Jean-Marie Gourio : Un café sur la lune
Voici un étonnant récit ! étonnant en tout cas pour moi, car il détonne complètement par rapport à ces nombreux romans que j’ai l’habitude de lire !
Qu’on en juge, rien que le titre déjà !
Un café sur la lune, même les ivrognes dans leur plus invétérée ivrognerie n’en ont pas rêvé, tant la chose semble impossible ! Et quel café, gigantesque, à la démesure même de l’auteur et de tout ce qu’il va tenter de nous raconter durant plus de trois cents pages !

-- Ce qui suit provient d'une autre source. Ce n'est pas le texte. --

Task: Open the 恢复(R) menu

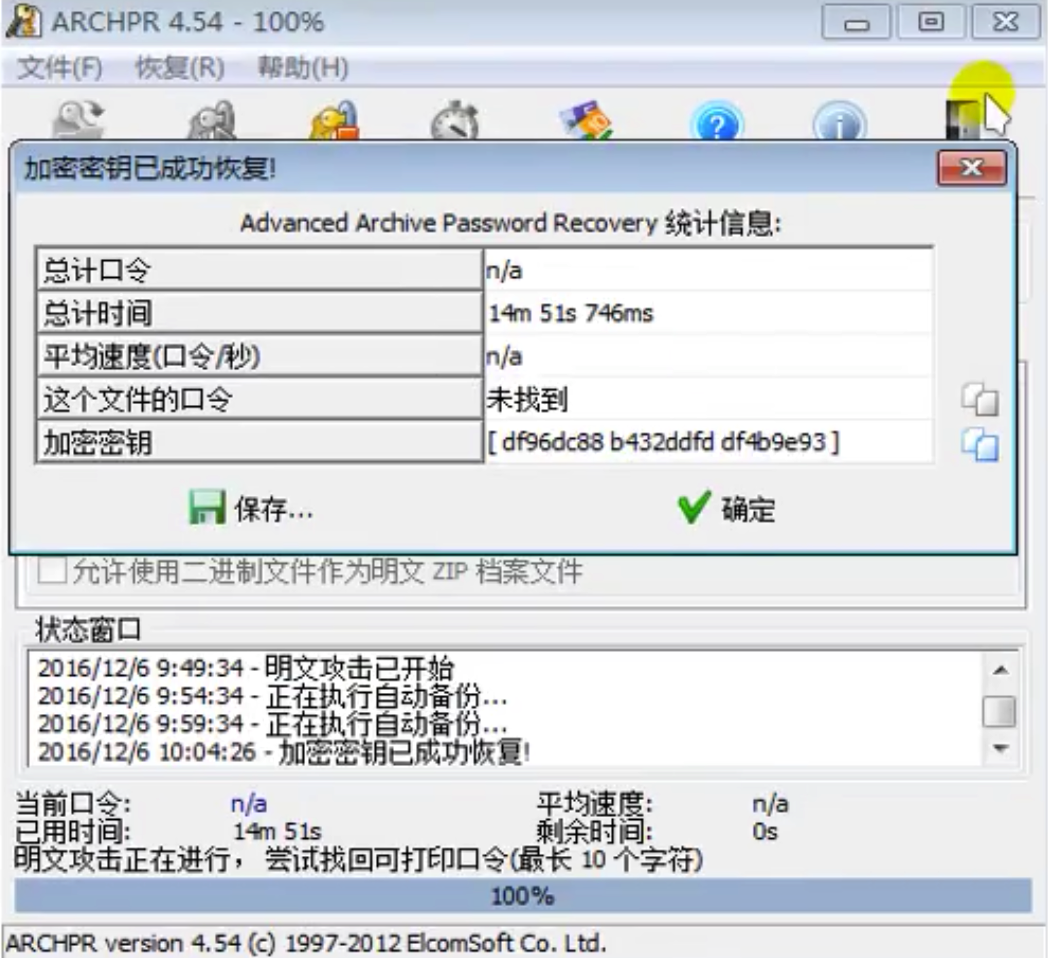Action: pyautogui.click(x=180, y=68)
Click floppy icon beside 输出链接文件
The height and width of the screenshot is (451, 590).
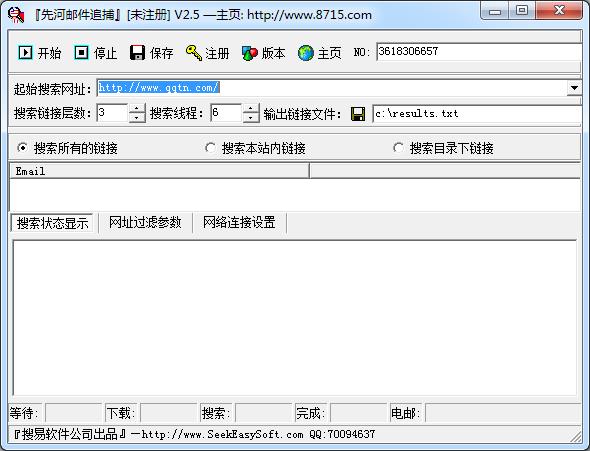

Certes la lune a inspiré de nombreux écrivain, à commencer par notre national Cyrano de Bergerac et les a faits pénétrer un peu plus avant dans le monde fantastique. On est aussi dans la même veine, à cette seule différence que c’est l’homme qui va peupler la lune ; mais pas n’importe quels humains ! Ce sont tous ceux qui, à un titre ou à un autre, déboires sentimentaux, ou une justice à fuir, etc …, devaient retrouver une terre d’accueil ; la lune devient alors pour eux une planche de salut. Et tout un échantillon de cette société va se retrouver à l’inauguration de ce café dont on va tout le long du roman suivre les péripéties.
Roman loufoque, farfelu (et allez chercher dans votre Robert préféré tous les synonymes, il n’y en aura jamais assez pour qualifier ce roman !) dont on s’étonne à chaque page ou presque de l’invention, de la créativité de on auteur ! Bien évidemment tout ce qu’il imagine n’est pas forcément génial, ni même d’un excellent goût, mais que vous aimiez ou non, force vous est de reconnaître cette imagination complètement débridée qui anime notre auteur. Les passés terrestres des personnages relèvent très souvent d’un extraordinaire délire qui n’a que très peu à avoir avec la réalité que nous connaissons !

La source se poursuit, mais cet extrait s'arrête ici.